124930.  (a) For any condition detected as part of a child health
and disability prevention screen for any child eligible for services
under Section 104395, if the child was screened by the clinic or upon
referral by a child health and disability prevention program
provider, unless the child is eligible to receive care with no share
of cost under the Medi-Cal program, is covered under another publicly
funded program, or the services are payable under private coverage,
a clinic shall, as a condition of receiving funds under this article,
do all of the following:
   (1) Insofar as the clinic directly provides these services for
other patients, provide medically necessary followup treatment,
including prescription drugs.
   (2) Insofar as the clinic does not provide treatment for the
condition, arrange for the treatment to be provided.
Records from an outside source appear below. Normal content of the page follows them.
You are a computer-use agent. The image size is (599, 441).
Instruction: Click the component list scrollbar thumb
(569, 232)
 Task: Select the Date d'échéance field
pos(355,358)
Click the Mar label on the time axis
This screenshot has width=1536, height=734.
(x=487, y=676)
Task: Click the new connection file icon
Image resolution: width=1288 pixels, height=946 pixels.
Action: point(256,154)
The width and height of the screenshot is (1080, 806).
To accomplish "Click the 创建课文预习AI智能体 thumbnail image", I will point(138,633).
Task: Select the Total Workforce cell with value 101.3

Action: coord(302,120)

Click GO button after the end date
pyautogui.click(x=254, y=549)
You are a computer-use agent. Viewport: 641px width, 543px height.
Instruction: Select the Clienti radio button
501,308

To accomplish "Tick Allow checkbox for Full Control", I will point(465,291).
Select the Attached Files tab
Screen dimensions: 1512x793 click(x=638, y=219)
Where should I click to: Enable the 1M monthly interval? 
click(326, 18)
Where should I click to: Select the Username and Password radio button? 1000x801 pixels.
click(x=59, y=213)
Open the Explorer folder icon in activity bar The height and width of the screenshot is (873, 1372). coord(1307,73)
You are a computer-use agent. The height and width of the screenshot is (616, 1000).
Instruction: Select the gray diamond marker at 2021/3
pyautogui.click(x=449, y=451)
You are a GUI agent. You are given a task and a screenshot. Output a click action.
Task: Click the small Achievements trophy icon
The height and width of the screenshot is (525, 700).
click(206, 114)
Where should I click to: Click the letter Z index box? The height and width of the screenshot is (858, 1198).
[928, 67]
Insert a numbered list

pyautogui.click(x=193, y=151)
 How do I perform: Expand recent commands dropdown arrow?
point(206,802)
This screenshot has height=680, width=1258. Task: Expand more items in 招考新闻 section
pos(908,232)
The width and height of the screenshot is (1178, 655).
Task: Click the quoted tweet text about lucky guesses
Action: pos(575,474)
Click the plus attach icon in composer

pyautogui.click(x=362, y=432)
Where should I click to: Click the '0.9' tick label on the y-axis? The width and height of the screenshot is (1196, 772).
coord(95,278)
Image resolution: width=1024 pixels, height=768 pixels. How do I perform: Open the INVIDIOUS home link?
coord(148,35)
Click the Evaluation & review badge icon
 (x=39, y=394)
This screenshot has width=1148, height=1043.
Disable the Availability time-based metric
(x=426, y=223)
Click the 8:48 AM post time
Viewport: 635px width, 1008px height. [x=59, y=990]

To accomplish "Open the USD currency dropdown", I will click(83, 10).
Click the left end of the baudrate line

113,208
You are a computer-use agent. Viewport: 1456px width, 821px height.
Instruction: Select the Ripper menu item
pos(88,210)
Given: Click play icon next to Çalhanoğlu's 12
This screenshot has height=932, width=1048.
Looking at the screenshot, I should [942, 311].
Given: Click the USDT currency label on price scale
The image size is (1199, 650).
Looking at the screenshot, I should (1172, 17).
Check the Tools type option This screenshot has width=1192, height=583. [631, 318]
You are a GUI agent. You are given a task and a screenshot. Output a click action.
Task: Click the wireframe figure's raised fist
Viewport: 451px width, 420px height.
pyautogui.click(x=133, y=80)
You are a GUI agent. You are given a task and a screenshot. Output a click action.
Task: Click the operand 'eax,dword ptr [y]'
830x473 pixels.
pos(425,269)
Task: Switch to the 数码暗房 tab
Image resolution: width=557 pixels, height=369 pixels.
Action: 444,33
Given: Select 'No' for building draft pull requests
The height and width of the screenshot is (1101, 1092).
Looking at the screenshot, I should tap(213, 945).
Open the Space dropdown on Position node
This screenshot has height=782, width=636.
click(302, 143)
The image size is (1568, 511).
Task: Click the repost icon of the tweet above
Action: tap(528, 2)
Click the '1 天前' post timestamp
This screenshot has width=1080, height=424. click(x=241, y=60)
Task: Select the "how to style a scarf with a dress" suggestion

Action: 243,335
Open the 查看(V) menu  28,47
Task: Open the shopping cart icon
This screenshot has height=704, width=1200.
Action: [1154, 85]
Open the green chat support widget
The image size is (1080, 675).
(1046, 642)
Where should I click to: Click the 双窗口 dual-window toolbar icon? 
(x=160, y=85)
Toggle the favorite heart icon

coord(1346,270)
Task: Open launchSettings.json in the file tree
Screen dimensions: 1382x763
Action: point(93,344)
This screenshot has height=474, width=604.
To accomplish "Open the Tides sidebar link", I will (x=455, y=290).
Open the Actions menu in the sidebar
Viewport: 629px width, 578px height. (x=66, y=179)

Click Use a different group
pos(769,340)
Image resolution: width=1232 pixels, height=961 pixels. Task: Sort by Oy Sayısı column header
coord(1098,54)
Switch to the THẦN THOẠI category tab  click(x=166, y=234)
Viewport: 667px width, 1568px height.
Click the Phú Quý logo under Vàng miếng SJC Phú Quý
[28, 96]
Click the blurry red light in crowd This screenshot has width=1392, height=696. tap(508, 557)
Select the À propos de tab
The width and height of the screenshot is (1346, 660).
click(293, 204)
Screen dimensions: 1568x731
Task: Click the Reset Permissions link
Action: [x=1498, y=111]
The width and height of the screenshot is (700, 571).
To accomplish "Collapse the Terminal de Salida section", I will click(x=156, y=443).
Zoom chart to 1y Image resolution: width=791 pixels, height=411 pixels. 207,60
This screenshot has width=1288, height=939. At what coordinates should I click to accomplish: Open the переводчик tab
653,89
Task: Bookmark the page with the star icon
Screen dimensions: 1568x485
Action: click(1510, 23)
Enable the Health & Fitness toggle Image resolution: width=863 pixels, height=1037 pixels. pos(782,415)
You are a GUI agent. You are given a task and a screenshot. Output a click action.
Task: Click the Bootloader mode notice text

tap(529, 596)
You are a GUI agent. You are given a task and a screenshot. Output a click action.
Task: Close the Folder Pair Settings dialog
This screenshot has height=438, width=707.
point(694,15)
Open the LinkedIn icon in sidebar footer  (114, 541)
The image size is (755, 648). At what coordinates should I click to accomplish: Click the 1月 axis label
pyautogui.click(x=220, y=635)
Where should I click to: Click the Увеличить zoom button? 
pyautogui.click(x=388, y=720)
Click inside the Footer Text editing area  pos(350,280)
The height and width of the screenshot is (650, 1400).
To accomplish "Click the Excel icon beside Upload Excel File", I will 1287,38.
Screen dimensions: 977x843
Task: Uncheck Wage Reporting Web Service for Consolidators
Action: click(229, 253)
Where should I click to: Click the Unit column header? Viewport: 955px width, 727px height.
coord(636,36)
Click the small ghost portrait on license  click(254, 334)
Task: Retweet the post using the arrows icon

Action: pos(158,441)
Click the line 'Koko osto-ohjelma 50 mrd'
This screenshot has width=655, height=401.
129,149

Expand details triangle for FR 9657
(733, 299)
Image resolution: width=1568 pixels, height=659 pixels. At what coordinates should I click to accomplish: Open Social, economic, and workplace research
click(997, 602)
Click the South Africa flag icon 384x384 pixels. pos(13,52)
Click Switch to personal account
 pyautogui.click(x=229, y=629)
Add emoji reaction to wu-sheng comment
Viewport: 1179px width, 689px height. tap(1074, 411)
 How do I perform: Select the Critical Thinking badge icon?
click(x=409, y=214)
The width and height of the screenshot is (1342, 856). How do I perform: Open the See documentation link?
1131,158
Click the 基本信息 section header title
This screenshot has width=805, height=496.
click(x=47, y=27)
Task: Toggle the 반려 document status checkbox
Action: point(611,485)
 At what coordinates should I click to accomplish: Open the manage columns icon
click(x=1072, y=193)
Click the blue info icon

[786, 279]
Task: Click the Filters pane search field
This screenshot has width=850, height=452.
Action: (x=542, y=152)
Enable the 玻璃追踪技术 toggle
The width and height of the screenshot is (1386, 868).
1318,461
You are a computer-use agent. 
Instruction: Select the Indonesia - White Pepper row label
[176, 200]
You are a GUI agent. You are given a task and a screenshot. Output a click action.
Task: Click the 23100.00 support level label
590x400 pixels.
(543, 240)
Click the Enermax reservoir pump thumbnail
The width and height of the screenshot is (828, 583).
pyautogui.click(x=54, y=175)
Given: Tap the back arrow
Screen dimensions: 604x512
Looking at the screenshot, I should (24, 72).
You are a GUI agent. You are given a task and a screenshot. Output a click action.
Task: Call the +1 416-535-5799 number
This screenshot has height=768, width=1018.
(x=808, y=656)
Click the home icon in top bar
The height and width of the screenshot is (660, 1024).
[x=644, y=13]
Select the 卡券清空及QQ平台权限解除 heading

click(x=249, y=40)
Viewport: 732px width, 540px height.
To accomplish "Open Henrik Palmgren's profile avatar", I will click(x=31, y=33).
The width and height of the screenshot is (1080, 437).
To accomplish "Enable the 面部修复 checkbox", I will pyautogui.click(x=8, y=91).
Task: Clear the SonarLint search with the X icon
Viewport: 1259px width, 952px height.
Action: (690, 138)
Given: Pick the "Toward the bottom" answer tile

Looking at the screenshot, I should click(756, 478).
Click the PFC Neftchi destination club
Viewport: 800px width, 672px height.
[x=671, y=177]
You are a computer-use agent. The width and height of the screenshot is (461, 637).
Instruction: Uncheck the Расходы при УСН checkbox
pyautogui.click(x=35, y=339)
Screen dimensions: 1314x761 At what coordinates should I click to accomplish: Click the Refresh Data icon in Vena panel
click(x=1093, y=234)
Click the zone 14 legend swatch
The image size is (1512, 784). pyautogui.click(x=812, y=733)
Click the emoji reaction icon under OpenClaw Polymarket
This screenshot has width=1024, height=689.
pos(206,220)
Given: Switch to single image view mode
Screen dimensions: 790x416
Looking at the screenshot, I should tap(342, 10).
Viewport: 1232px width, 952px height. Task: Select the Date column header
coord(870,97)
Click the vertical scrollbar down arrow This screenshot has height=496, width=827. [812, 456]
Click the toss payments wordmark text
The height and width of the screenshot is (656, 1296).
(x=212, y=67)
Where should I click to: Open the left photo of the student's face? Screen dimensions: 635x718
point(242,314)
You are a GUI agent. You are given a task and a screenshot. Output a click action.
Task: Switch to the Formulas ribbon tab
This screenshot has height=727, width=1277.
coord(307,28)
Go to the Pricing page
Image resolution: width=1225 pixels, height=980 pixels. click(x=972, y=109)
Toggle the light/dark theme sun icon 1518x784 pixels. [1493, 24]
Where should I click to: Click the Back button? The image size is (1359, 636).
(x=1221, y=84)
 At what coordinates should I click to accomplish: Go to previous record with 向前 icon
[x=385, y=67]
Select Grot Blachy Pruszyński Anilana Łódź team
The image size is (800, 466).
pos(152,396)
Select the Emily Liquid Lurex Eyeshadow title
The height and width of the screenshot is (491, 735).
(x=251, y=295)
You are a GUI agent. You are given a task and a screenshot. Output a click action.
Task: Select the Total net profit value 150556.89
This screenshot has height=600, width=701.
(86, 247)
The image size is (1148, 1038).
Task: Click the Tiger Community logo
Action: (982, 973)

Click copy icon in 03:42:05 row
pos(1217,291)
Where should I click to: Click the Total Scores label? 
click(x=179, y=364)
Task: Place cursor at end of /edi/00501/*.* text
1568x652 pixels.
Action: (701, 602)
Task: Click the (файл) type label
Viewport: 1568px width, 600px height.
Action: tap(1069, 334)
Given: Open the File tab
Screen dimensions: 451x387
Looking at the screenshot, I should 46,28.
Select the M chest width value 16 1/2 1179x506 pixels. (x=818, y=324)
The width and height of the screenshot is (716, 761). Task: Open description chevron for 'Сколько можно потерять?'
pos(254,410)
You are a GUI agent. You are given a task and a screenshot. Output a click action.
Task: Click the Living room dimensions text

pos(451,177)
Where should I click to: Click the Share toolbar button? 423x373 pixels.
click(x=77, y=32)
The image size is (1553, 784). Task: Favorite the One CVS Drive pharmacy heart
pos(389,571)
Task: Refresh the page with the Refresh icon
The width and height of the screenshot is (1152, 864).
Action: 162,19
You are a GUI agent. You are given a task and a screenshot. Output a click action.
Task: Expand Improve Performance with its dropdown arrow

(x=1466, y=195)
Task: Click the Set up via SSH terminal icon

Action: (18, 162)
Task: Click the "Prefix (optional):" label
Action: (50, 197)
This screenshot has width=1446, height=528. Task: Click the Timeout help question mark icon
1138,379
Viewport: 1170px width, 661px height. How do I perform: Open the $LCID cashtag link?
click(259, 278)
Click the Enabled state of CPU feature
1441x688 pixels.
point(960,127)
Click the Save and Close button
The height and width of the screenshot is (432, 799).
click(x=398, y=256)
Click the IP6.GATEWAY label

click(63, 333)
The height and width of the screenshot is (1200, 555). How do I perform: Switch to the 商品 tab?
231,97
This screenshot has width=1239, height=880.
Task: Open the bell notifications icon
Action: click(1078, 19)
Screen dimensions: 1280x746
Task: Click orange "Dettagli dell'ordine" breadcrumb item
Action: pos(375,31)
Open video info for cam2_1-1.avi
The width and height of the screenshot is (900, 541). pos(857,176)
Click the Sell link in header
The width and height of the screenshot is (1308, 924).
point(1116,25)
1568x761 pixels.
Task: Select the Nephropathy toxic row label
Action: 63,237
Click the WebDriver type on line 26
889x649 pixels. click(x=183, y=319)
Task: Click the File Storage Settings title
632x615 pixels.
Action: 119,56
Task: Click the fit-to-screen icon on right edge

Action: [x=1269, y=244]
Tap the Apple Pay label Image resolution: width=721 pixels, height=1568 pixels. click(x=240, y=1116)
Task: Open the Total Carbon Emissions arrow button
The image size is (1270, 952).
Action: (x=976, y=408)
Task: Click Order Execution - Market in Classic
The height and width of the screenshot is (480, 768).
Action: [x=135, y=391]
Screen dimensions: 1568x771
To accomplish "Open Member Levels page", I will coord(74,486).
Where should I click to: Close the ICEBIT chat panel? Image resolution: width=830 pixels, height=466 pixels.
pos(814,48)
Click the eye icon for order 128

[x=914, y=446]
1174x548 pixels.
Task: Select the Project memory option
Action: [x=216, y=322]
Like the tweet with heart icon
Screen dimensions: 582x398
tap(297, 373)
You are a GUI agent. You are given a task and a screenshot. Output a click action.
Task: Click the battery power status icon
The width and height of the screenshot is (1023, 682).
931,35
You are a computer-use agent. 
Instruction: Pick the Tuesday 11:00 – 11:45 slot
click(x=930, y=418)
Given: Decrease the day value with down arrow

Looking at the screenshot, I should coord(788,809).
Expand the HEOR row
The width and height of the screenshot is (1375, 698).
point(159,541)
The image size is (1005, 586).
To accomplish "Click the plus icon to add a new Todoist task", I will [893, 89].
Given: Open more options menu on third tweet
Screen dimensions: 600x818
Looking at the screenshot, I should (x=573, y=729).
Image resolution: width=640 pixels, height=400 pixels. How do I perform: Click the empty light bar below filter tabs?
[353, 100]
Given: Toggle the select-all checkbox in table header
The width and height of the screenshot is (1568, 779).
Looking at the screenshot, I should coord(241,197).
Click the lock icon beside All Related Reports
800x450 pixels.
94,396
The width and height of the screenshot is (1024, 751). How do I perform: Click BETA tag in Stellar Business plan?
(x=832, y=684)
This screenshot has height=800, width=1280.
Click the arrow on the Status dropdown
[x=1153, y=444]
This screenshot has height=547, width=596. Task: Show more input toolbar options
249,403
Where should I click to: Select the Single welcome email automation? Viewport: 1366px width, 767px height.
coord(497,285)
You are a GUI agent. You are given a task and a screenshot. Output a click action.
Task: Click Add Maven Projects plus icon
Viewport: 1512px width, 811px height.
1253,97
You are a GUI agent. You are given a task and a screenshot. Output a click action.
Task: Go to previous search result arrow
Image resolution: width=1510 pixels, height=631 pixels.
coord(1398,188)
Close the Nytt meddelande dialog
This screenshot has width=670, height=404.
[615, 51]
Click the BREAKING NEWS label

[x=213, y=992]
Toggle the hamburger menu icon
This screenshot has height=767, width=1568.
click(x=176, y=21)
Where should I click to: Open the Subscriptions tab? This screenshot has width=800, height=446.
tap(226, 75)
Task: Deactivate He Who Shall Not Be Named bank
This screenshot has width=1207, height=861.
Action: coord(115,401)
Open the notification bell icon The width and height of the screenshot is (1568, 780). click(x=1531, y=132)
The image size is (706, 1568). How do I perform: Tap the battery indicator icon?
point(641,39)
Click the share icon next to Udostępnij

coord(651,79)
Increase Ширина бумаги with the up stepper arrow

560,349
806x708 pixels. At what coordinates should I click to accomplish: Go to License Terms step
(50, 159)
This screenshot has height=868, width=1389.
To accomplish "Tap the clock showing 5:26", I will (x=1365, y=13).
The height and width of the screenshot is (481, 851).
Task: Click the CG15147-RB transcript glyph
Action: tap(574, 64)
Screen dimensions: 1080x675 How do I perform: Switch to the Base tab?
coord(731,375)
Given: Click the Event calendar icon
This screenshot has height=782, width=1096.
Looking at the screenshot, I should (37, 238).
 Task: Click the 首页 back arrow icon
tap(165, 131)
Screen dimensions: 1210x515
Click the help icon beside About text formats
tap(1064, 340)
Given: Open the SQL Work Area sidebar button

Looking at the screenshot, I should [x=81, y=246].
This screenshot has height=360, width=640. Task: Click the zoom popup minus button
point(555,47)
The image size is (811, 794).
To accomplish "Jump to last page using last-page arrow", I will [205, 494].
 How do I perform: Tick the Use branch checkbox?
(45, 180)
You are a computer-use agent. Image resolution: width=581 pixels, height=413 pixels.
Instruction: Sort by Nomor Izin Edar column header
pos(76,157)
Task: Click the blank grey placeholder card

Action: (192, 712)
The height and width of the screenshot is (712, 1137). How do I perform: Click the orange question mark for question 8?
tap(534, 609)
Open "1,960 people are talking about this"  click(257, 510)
   (b) (1) If any child requires treatment the clinic does not
provide, the clinic shall arrange for the treatment to be provided,
and the name of that provider shall be noted in the patient's medical
record.
   (2) The clinic shall contact the provider or the patient or his or
her guardian, or both, within 30 days after the arrangement for the
provision of treatment is made, and shall determine if the provider
has provided appropriate care, and shall note the results in the
patient's medical record.
   (3) If the clinic is not able to determine, within 30 days after
the arrangement for the provision of treatment is made, whether the
needed treatment was provided, the clinic shall provide written
notice to the county child health and disability prevention program
director, and shall also provide a copy to the state director of the
program.



124940.  The use of funds granted pursuant to this article for use
by school-based clinics shall be limited to those school-based
clinics that were licensed and in operation before January 1, 1990.



124945.  Any entity or provider that receives funds pursuant to this
article shall expend those funds in accordance with the requirements
of Article 2 (commencing with Section 30121) of Chapter 2 of Part 13
of Division 2 of the Revenue and Taxation Code.